Sometimes you´re obviously right. I think we can agree that in every group of people there is proportion acting in a strange way.
But if we are talking about people working on a professional level in the audio field we have to notice that there exists a wide spread in personal beliefs about the audibility of "audiophile effects".
I haven often seen that people with a technical background, but without deeper knowledge wrt hearing sense, assert categorical statement that a listener couldn´t have heard something, because it would be impossible which is strange behavior itself. Questioning other peoples perception (due to doubts concerning may be not sufficiently controlled conditions) is one thing, but stating impossibility is another.

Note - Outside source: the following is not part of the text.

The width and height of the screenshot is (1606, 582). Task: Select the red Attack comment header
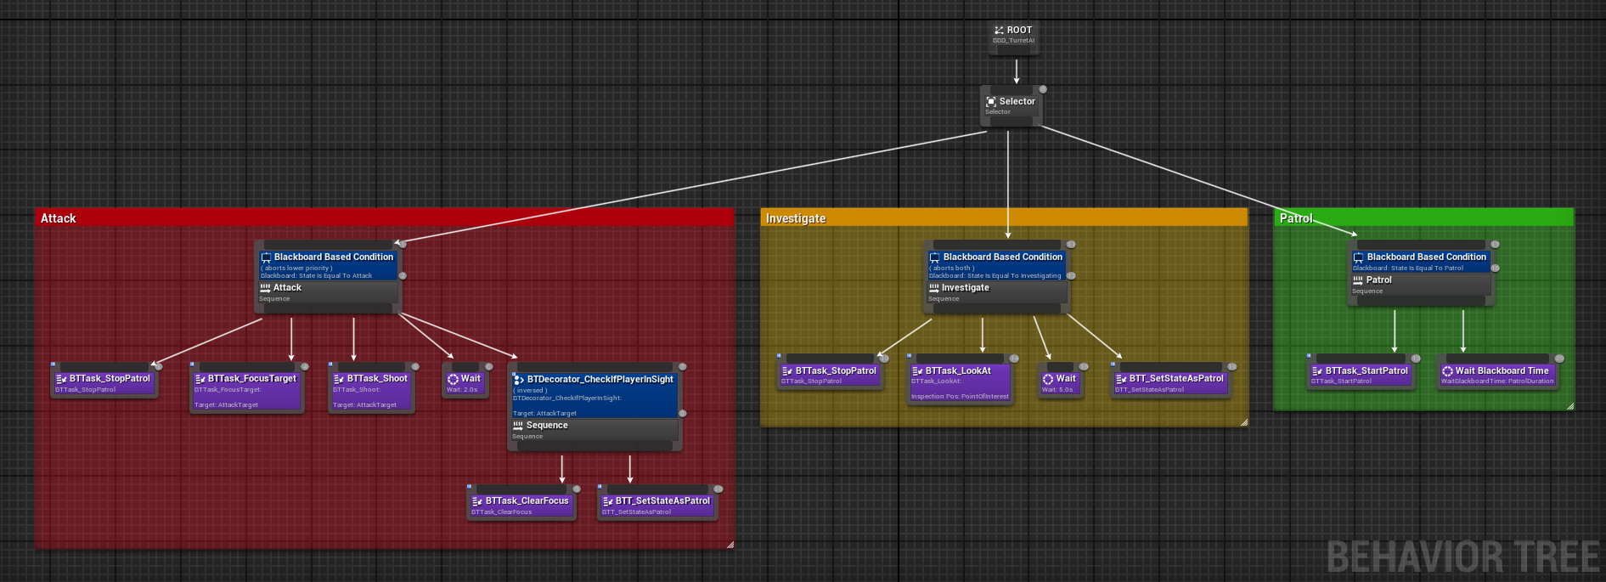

Usually discussions went wild afterwards.......
Imo they think (or have learned) that the "otherbelievers" are more interested in "proving audiphiles wrong" than in finding the truth about "strange effects". I have in german forums often seen, that audiophiles accepted that controlled listening is a good thing, tried it (sometimes with some advice from me), got positive results but had to notice that nobody was interested in those.
Which was nearly exactly the argument from Dan Shanefield (afiar he called it "not useful") that i´ve mentioned a couple of posts before; it sounds reasonable but is it true?

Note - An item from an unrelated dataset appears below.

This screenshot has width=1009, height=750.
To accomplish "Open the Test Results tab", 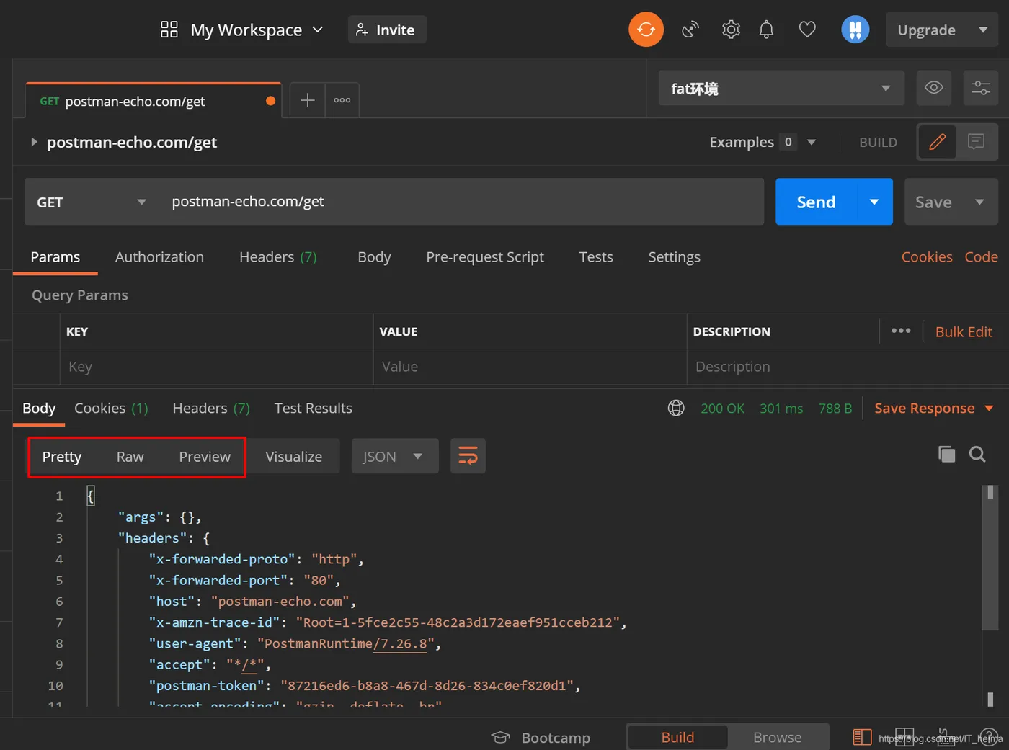I will tap(313, 409).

We seem to agree that the difference isn´t really insignificant - although it´s debateable if it qualifies for the "night and day" label- , yet remained undetected by a lot of people, so provides imo contradictionary evidence to your (and Shanefields) argument.
Of course you´re right, not everyone gets distracted to the same degree and obviously a lot of people noticed the "gorilla", but it is a nice example for the importance of statistical power. The "gorilla" and the scoring task were presented in different conditions, the highest score for fail was in the case where people had to count the passes from the players in white dresses, it was ~49,x %.

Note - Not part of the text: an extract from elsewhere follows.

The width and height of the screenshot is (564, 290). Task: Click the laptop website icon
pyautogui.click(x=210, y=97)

So if you run an experiment with 100 participants, you have to conclude that the "gorilla" is indeed invisible, even in the case where the "failure rate" was low at ~30.x % you have to run an experiment with at least around 90 participants to reject the nullhypothesis.
Could you give some more details about the testing (details about blinding, controls, criteria for success and so on) and the conversation that led to the test?
I´ve experienced the same, as said before, even in our first test ever. Me and my colleague listening to capacitors with different dielectrica (and did describe the sonic differences in a qualitative way exactly the same) but he failed while i got a correct result. Quite suprising as i was sure that he could hear the difference (which he really did, as we later could confirm) but failed nevertheless.
Do you remember that i wrote about Dave Moultons description that in his blind tests people at first even had problems to detect a 6 dB difference in level?
Yes, it isn´t "rocket science" but sensory testing is a quite complex field and we´ve named a plethora of bias effects and a lot of these are still at work in a controlled listening test (yes even including the blind conditions), that´s the reason why training under and accomodation to the specific task and test conditions is of such importance.
Might be wrong but might also be true.
I agree.
But isn´t the "nonbeliever´s" unwillingness to accept (and to overcome) the difficulites/problems of (blind) sensory testing, which means to reject the "science of testing", concerning in the same way?